EXTRAIT =
__________________________________________________

Dossier : IMM-3624-22

Référence : 2023 CF 969

Ottawa (Ontario), le 17 juillet 2023

En présence de madame la juge St-Louis

ENTRE :

NADJE EPSE ZADI

OHILIBO MARIE CHANTAL

demanderesses

et

LE MINISTRE DE LA CITOYENNETÉ ET DE L'IMMIGRATION

défendeur

JUGEMENT ET MOTIFS

I. Introduction

[1] Mme Nadje Epse Zadi, la demanderesse, sollicite le contrôle judiciaire de la décision du 4 avril 2022 par laquelle la Section d’appel des réfugiés [la SAR] a confirmé la décision de la Section de la protection des réfugiés [la SPR] selon laquelle Mme Nadje Epse Zadi n’a ni la qualité de réfugiée au sens de la Convention ni celle de personne à protéger en vertu des articles 96 et 97 de la Loi sur l’immigration et la protection des réfugiés, LC 2001 c 27 [la Loi sur l’immigration].

[2] Tant la SPR que la SAR ont rejeté la demande d’asile de Mme Nadje Epse Zadi au motif que cette dernière dispose d’une possibilité de refuge intérieur [PRI] viable à Yamoussoukro, San Pedro et Daloa en Côte d’Ivoire.

[3] Pour les motifs qui suivent, et tenant compte de la norme de contrôle applicable, je rejetterai la demande de contrôle judiciaire. La demanderesse n’a pas démontré que la décision de la SAR est déraisonnable.

II. Contexte

[4] Mme Nadje Epse Zadi est citoyenne de la Côte d’Ivoire. Le 5 juin 2019, elle arrive au Canada munie d’un visa de visiteur et elle demande ensuite l’asile alléguant risquer la mort si elle rentre en Côte d’Ivoire.

__________________________________________________

CONSIGNE 1 = Transcrivez sans aucune modification la portion des entrées qui va de leur toute première ligne jusqu'à la ligne contenant « click(48, 40) », cette dernière comprise.
CONSIGNE 2 = Reprenez le jugement sur la demande d'asile de Mme Nadje Epse Zadi et poursuivez-en la rédaction à partir de sa dernière phrase.
Le jugement et les entrées constituent deux documents distincts, sans rapport l'un avec l'autre.

__________________________________________________

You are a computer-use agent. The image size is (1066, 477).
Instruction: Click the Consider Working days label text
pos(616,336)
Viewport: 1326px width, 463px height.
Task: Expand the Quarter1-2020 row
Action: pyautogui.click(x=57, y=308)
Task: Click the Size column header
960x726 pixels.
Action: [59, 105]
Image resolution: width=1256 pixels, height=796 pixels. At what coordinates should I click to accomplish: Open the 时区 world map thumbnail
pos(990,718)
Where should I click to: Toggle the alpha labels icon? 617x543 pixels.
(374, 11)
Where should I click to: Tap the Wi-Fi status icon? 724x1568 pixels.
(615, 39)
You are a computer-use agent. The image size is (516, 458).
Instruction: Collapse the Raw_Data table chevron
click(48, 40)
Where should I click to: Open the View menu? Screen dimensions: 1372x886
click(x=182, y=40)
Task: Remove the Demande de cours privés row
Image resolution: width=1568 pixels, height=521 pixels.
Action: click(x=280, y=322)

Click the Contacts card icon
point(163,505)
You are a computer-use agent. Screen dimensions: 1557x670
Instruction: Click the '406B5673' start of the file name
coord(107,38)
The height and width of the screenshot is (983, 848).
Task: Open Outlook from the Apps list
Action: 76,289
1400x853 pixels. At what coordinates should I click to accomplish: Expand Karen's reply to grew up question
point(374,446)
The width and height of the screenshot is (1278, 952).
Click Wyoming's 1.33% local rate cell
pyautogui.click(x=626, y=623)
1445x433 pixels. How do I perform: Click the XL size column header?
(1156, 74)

__________________________________________________

RÉSULTAT FINAL 1 =
You are a computer-use agent. The image size is (1066, 477).
Instruction: Click the Consider Working days label text
pos(616,336)
Viewport: 1326px width, 463px height.
Task: Expand the Quarter1-2020 row
Action: pyautogui.click(x=57, y=308)
Task: Click the Size column header
960x726 pixels.
Action: [59, 105]
Image resolution: width=1256 pixels, height=796 pixels. At what coordinates should I click to accomplish: Open the 时区 world map thumbnail
pos(990,718)
Where should I click to: Toggle the alpha labels icon? 617x543 pixels.
(374, 11)
Where should I click to: Tap the Wi-Fi status icon? 724x1568 pixels.
(615, 39)
You are a computer-use agent. The image size is (516, 458).
Instruction: Collapse the Raw_Data table chevron
click(48, 40)

RÉSULTAT FINAL 2 =
[5] Le 14 juin 2019, Mme Nadje Epse Zadi signe son formulaire de Fondement de la demande d’asile. En bref, elle allègue craindre d’être persécutée par un ancien camarade de classe en raison d’un désaccord survenu lors d’un débat étudiant qui aurait eu lieu entre 2007 et 2010. Selon ses allégations, cet ancien camarade de classe, Moussa, partisan du président Alassane Ouattara, voudrait s’en prendre à Mme Nadje Epse Zadi vu l’appartenance de cette dernière au même groupe ethnique que l’ex-président Laurent Gbagbo et vu ses opinions. En 2011, il aurait pillé la maison de Mme Nadje Epse Zadi et y aurait mis le feu; et le 15 décembre 2018, il serait entré dans son domicile avec trois individus pour la battre et l’agresser sexuellement. L’agent de persécution aurait aussi enlevé le conjoint de Mme Nadje Epse Zadi alors qu’elle se serait réfugiée chez une amie.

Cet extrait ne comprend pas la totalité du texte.